How can chemotherapy combinations be tested and optimised for each patient without causing numerous side effects? A UNIGE team led by Patrycja Nowak-Sliwinska, associate professor in the School of Pharmaceutical Sciences at the Faculty of Science of the UNIGE, and a member of the Translational Research Centre in Oncohaematology (CRTOH), has found the solution by using organoids. These three-dimensional cellular structures, created in the laboratory, reproduce the structure and functions of certain tissues and organs.
Almost like organs
‘‘These micro-tissues are not organs as such,’’ explains George M. Ramzy, a post-doctoral researcher in the School of Pharmaceutical Sciences at the Faculty of Science of the UNIGE and first author of the study. ‘‘They have some important physiological differences, such as not having vascular or nervous systems. However, they are very effective models for testing treatments.’’
The researchers started with cancer tissue taken from untreated patients at the Geneva University Hospitals (HUG). By cultivating stem cells from these tissues – which gradually divided and organised themselves into three-dimensional structures – the scientists were able to produce organoids, or tumoroids, from each patient’s tumour.
‘‘We then tested different drugs on these models, without knowing their genetic background,’’ explains Patrycja Nowak-Sliwinska. This individual background largely determines the effectiveness of the treatments. The researchers therefore started from scratch, basing their entire study on the observation of the cells’ response in real time.

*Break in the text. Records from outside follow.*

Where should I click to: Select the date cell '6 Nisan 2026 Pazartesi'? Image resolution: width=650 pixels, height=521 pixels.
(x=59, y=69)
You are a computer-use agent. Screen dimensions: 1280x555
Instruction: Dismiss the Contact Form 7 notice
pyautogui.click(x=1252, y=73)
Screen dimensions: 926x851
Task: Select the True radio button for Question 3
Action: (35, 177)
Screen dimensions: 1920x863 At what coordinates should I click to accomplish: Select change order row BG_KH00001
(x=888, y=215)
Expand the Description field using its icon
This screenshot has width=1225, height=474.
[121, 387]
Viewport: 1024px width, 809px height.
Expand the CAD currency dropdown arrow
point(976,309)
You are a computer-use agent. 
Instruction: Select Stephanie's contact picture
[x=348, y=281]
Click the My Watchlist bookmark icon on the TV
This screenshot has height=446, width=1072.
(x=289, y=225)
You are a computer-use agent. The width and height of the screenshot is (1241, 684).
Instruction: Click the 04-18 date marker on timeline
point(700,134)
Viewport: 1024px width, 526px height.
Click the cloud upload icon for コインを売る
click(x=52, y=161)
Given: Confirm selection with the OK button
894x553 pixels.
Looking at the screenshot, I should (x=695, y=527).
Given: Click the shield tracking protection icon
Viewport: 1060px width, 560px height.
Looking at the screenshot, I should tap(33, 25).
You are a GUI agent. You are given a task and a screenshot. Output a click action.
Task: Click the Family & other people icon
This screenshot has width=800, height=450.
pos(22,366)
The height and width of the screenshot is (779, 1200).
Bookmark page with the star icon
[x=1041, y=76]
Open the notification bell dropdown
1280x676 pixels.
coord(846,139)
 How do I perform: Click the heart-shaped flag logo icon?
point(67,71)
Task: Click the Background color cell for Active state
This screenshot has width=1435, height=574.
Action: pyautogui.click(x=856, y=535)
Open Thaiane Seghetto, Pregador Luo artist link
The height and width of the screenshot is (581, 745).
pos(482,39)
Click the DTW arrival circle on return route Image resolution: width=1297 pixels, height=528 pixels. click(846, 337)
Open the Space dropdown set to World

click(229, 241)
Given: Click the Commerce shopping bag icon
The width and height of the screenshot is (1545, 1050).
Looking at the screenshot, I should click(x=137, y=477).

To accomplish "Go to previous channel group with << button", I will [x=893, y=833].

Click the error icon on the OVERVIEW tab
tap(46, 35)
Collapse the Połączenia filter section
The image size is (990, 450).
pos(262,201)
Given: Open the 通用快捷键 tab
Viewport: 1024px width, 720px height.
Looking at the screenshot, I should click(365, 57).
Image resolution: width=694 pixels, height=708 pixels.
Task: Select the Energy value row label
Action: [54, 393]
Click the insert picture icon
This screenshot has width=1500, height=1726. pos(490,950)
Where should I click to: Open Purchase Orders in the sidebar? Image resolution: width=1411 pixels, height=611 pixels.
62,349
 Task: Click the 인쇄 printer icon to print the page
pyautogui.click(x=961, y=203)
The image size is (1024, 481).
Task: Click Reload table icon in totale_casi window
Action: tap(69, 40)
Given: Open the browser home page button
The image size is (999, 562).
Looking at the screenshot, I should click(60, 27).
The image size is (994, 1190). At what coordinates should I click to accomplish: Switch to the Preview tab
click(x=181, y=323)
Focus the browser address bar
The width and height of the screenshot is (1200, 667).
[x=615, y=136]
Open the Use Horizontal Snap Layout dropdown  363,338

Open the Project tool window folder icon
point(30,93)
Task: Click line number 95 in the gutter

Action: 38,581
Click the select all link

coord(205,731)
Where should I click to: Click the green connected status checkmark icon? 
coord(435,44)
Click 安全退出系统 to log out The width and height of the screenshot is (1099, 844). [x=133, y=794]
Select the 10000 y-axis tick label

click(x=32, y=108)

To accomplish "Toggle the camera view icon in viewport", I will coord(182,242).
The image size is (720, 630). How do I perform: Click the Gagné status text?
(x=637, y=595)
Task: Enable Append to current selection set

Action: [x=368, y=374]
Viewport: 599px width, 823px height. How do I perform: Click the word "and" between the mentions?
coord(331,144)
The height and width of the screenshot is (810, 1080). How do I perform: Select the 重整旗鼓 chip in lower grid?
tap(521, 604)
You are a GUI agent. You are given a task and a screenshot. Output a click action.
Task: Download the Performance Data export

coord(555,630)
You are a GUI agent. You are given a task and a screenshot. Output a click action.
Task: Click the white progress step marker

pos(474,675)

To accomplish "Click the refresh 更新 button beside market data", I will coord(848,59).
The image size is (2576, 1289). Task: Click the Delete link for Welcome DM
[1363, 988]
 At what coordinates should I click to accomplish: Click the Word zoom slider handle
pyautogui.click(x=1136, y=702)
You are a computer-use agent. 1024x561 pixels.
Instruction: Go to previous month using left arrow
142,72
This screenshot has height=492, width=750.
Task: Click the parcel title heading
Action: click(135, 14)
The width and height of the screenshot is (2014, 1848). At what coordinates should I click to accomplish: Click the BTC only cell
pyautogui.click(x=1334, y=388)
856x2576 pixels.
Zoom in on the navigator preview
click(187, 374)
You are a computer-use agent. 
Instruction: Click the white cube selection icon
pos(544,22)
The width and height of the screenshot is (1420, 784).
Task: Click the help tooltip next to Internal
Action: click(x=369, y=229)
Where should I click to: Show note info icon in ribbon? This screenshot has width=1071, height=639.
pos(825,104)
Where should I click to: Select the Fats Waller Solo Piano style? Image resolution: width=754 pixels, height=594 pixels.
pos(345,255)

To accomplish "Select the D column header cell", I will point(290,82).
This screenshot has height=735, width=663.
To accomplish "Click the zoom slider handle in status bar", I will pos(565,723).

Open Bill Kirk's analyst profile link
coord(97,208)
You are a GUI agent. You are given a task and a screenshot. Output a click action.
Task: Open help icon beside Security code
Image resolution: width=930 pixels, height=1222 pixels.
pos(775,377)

Fast, effective and customised
These tumour avatars were exposed to a range of seven treatments currently in clinical use. Depending on the response of each patient organoid, the combination and dosages of these treatments were adapted. All results were mathematically modelled to predict the optimal efficacy and doses for each organoid, i.e. for each patient. These tests were carried out over two weeks. ‘‘This is a clinically relevant time frame: it is the time frame currently needed by the medical profession to choose a treatment after diagnosis,’’ says Patrycja Nowak-Sliwinska.
Thanks to a collaboration between the UNIGE research laboratory and the EPFL, the researchers were then able to determine the stage of each patient’s tumour and the main mutations involved in the progression of the disease. This information is relevant and essential to better understand the choice and mechanism of action of each drug combination. ‘‘Each patient is different and requires a specific treatment,’’ adds Patrycja Nowak-Sliwinska.
This innovative approach, without animal models, has just been patented. It offers personalised treatment for many forms of cancer, but also for other diseases such as cardiovascular or viral diseases. Trials are underway for renal cancer. For the research team, the next step will be to work on organoids from pre-treated colon cancer tumours, which therefore show signs of resistance. The aim will also be to shorten the duration of the optimisation process.